Le non-choix de Sophie

Emmanuèle apprend que son père a fait un AVC. Diminué, celui-ci lui demande de l'aider à en finir. Elle va découvrir que, même en Suisse, le suicide assisté est un parcours du combattant. Est-il légitime de réclamer le droit de mourir quand l'élan vital est toujours bien présent? François Ozon nous offre à nouveau un grand film sociétal et apaisé, mais où la provocation ne réside pas là où on l'attend...

Avec Tout s'est bien passé, François Ozon réalise un film à rebours de tout ce qui pourrait être attendu à propos d'un tel thème : la fin de vie, ou plus précisément le suicide assisté. Plutôt que d'accompagner les derniers instants d'un homme à bout de souffle, il choisit de concentrer son récit sur une antithèse. Soit André, industriel foudroyé par une paralysie massive et dont le combat pour faire respecter son droit à l'autodétermination va accompagner l'amélioration physique et psychique. C'est bien cela qui est saisissant et émouvant dans cette adaptation du roman-témoignage d'Emmanuèle Bernheim : c'est en concevant son projet de mort qu'André trouve la force de continuer à poursuivre sa vie ; plus que ça, les complications engendrées par les ambiguïtés de la législation française face au système suisse, qu'Ozon décrit avec la même minutie et la même pédagogie que quand il relatait l'affaire Preynat dans Grâce à Dieu, donnent à son combat des allures d'épopée rocambolesque, où la volonté de surmonter les obstacles permet à cette famille confrontée à l'impensable de s'acheminer vers la mort d'un des siens en étant pleinement dans la vie. Ce n'est ainsi pas un vieillard qui s'enfonce dans la maladie qu'André Dussolier interprète avec une maestria gourmande, mais un homme qui se rétablit peu à peu et qui, par une force de conviction de plus en plus tranquille, réussit probablement sans en avoir conscience à, si ce n'est réparer, tout du moins apaiser les lignes de faille que son caractère et ses choix de vie ont créées chez ses proches. 

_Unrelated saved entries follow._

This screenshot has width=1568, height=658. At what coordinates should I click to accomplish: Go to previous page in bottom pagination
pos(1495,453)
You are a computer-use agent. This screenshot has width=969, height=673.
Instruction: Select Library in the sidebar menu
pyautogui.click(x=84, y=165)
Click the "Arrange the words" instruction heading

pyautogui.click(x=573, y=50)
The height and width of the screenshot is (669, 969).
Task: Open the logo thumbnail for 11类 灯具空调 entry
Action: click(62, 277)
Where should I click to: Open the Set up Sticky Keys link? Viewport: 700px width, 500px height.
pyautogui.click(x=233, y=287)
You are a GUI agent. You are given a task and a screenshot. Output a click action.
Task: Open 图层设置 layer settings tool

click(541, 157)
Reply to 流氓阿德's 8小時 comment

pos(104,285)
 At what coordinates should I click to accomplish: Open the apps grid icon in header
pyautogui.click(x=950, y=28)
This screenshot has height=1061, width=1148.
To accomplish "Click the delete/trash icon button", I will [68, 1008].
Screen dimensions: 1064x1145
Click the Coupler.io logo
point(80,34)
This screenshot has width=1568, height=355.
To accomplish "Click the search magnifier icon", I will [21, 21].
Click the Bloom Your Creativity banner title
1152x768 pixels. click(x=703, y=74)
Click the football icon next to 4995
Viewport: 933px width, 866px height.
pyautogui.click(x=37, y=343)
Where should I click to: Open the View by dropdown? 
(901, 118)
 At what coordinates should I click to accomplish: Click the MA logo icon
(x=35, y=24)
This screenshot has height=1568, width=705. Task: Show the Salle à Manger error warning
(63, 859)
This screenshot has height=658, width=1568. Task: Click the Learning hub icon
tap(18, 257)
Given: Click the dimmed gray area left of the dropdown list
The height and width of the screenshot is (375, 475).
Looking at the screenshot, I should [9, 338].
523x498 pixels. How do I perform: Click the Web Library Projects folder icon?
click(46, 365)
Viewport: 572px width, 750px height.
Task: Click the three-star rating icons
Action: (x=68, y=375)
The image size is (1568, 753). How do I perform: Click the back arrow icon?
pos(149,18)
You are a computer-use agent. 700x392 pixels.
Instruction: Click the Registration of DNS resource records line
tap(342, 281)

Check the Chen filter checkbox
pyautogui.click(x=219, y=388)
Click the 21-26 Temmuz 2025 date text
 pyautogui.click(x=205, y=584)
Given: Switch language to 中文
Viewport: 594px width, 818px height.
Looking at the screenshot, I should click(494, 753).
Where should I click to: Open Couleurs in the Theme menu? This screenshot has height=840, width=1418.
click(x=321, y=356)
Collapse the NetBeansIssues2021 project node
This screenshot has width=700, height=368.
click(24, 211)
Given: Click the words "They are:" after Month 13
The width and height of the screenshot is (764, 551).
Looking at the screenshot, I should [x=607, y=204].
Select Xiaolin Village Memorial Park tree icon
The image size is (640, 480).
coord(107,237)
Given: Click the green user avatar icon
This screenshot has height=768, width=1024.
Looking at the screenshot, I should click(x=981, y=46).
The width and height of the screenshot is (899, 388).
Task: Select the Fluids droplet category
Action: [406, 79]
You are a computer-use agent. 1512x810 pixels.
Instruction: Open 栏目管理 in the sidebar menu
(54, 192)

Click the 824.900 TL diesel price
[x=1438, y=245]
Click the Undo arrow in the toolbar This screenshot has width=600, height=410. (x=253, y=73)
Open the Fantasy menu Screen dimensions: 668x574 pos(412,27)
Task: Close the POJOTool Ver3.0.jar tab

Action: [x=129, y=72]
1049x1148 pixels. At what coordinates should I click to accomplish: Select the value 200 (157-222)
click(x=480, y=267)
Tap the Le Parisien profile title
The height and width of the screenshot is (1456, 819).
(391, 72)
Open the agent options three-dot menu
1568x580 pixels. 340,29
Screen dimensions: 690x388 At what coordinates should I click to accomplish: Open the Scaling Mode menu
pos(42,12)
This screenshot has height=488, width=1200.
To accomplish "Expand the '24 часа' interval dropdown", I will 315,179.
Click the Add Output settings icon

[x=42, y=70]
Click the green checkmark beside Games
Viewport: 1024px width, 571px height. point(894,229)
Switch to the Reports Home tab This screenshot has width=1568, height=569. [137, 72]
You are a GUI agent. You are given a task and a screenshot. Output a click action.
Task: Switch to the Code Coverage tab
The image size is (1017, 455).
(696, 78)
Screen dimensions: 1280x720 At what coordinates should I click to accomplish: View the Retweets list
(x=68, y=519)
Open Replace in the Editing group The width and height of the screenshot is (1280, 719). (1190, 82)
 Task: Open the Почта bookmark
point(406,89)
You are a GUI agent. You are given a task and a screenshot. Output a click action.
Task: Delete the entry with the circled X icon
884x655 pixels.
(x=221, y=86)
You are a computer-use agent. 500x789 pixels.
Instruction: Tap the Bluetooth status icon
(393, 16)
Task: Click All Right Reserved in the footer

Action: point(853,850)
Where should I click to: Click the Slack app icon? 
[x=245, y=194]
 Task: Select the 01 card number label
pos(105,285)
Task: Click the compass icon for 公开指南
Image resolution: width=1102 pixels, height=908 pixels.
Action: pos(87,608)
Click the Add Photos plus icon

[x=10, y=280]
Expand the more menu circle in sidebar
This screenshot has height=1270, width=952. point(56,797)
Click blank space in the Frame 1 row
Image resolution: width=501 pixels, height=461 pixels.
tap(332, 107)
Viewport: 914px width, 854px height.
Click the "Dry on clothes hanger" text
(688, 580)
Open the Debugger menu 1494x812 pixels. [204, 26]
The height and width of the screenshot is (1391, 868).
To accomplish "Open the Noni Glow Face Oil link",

Car François reste Ozon, et son regard sur la famille n'a rien perdu de son acuité, à la fois cruelle et indulgente. Derrière la bonhomie d'André se cache ainsi une forme de tyrannie, amplifiée par un individualisme et des choix guidés par une émotionnalité histrionique, et dès lors amputée d'empathie. Et aux côtés du sourire d'une Sophie Marceau plus terrienne que jamais, formidablement juste, ainsi que de la grâce discrète que Géraldine Pailhas insuffle à son personnage de petite soeur défensive et rendue rivale par le patriarche, se dressent des fantômes à peine esquissés mais durablement impressionnés, mère éteinte par la dépression, amant consumé et conspué, enfant humiliée, autant de victimes ne pouvant s'empêcher d'aimer et de craindre leur bourreau. Cette violence, Ozon la dispose de façon souterraine, jamais caricaturale, et sans l'occulter. Il nous y confronte de façon souvent indirecte, notamment par l'intermédiaire des souvenirs ou des cauchemars qui traversent Emmanuèle. Et il montre admirablement comment, parce que la mort d'André devient envisageable, parce qu'elle est lentement préparée et progressivement acceptée, celui-ci fait la paix avec ses propres démons et rend à chacun la liberté de résoudre son propre scénario de vie. A l'instar d'Emmanuèle qui trouve en elle le courage insoupçonné de lui faire face et de se risquer, par son choix - qui en est un même si elle s'en défend -, à l'aimer véritablement.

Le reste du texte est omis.